Я встала на колени рядом с ним, на постели. Погладила ему затылок и сказала:

– А мне нравится мой маленький Франсис.

– Прошу вас, не называйте меня Франсисом. Зовите меня Франк, так как-то более по-мужски.

– Ладно.

Я осторожно расстегнула ему рубашку. Совсем, чтобы он потихоньку снова ее не застегнул. Я решила отвлечь его от рокового момента и стала ему зубы заговаривать:

– Ты, наверное, все об учебе думаешь?

– Я о ней вообще никогда не думаю.

– Обними меня.

Он так и сделал.

– За десять лет я получил два аттестата. Один по латыни, другой по древнегреческому.

– Руки ниже.

Он так и сделал.

– У меня только латынь и греческий хорошо идут. Все остальное на нуле. Я до сих пор на первом курсе.

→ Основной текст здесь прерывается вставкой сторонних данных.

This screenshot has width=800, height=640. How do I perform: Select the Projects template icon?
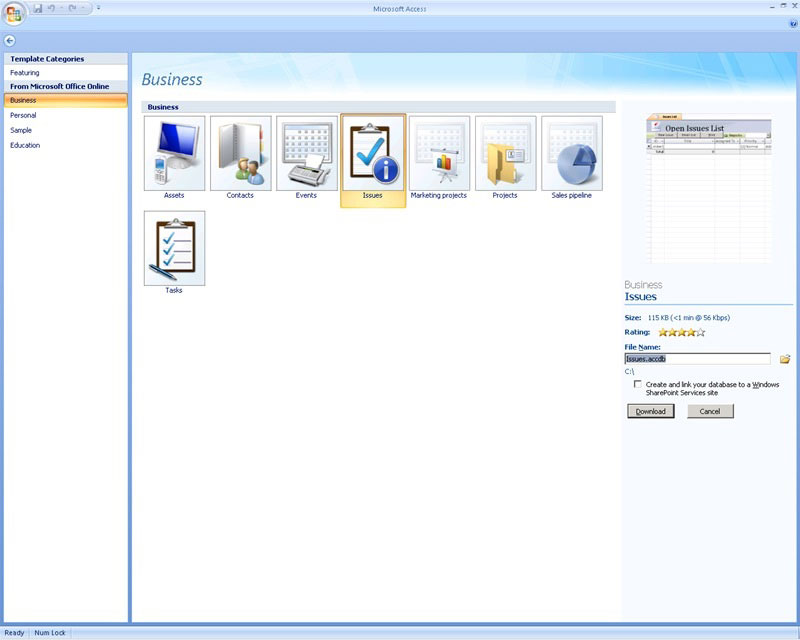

– Можешь груди мне погладить.

Он так и сделал.

– Все мои соученики кто где пристроились уже, семьями обзавелись. Но я их советов не слушаю.

– Ложись.

Дальше я сама управилась.

Такая со мной приключилась напасть. Со мной – а ведь мне на любого, хоть на белого, хоть на негра, всегда было наплевать, и тут появился он и всю меня перевернул. Конечно, мне случалось с некоторыми клиентами увлекаться. Бывают моменты, когда не можешь с собой совладать – вот и даешь себе волю. Но такое случалось четыре или пять раз за все время, пока я была шлюхой, то есть за всю мою жизнь. И как я ни пыталась сдерживаться, как ни сжимала зубы, клиент все-таки замечал, до чего ему удалось меня довести. И мне стыдно было, когда в его глазах загорался злорадный огонек. После я с этим клиентом уже никогда не ложилась, предпочитала встречаться с ним и все прочее только мысленно и в одиночку. У каждой шлюхи должна быть своя гордость. В любом случае с Франсисом я не то чтобы в очередной раз дала маху, с ним все совсем по-другому. Он проник мне в самое сердце – прямо как в романах пишут. Только он поцеловал меня в губы – и я сразу в него влюбилась. Никому другому я в жизни такого не позволяла. С ним же все как-то само собой получилось, и, когда я сообразила, что к чему, мы уже вовсю целовались.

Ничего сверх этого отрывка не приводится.